1808820 - Assertion failure: !globalScopeAlive, at /builds/worker/checkouts/gecko/dom/workers/RuntimeService.cpp:2106

Tyson Smith [:tsmith]

Reporter

Description

•

2 years ago

Attached file testcase.html — Details

Found while fuzzing m-c 20221217-3ccb0b86ab11 (--enable-debug --enable-fuzzing)

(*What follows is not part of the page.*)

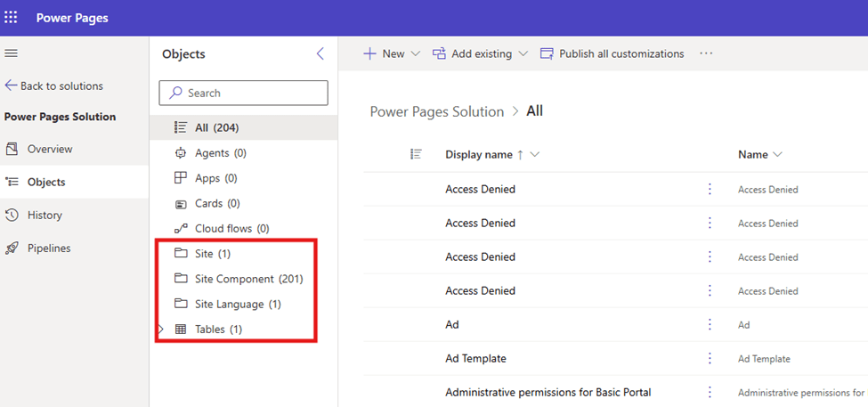Click the Overview icon in sidebar
Screen dimensions: 868x407
tap(12, 149)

To reproduce via Grizzly Replay:

$ pip install fuzzfetch grizzly-framework
$ python -m fuzzfetch -d --fuzzing -n firefox
$ python -m grizzly.replay ./firefox/firefox testcase.html

Assertion failure: !globalScopeAlive, at /builds/worker/checkouts/gecko/dom/workers/RuntimeService.cpp:2106

#0 0x7fee8f8c1c2a in mozilla::dom::workerinternals::(anonymous namespace)::WorkerThreadPrimaryRunnable::Run() /builds/worker/checkouts/gecko/dom/workers/RuntimeService.cpp:2106:7
#1 0x7fee8ad85598 in nsThread::ProcessNextEvent(bool, bool*) /builds/worker/checkouts/gecko/xpcom/threads/nsThread.cpp:1191:16
#2 0x7fee8ad8ba1d in NS_ProcessNextEvent(nsIThread*, bool) /builds/worker/checkouts/gecko/xpcom/threads/nsThreadUtils.cpp:476:10
#3 0x7fee8b97d4ea in mozilla::ipc::MessagePumpForNonMainThreads::Run(base::MessagePump::Delegate*) /builds/worker/checkouts/gecko/ipc/glue/MessagePump.cpp:300:20
#4 0x7fee8b89fe28 in MessageLoop::RunInternal() /builds/worker/checkouts/gecko/ipc/chromium/src/base/message_loop.cc:381:10
#5 0x7fee8b89fd31 in RunHandler /builds/worker/checkouts/gecko/ipc/chromium/src/base/message_loop.cc:374:3
#6 0x7fee8b89fd31 in MessageLoop::Run() /builds/worker/checkouts/gecko/ipc/chromium/src/base/message_loop.cc:356:3
#7 0x7fee8ad80a97 in nsThread::ThreadFunc(void*) /builds/worker/checkouts/gecko/xpcom/threads/nsThread.cpp:383:10
#8 0x7fee9db23c86 in _pt_root /builds/worker/checkouts/gecko/nsprpub/pr/src/pthreads/ptthread.c:201:5
#9 0x7fee9e3ccb42 in start_thread nptl/pthread_create.c:442:8
#10 0x7fee9e45e9ff  misc/../sysdeps/unix/sysv/linux/x86_64/clone3.S:81

Flags: in-testsuite?

Tyson Smith [:tsmith]

Reporter

Updated

•

2 years ago

Blocks: fuzzing-webgpu

Andrew McCreight [:mccr8]

Comment 1

•

2 years ago

Jens, what does this assertion mean? Thanks.

Flags: needinfo?(jstutte)

Jens Stutte [:jstutte]

Comment 2

•

2 years ago

That assertion means that something living outside the worker kept a reference to the worker's global scope such that it has not been freed before the worker ends. If we could get a pernosco session for this we will hopefully discover, who. Thanks Tyson!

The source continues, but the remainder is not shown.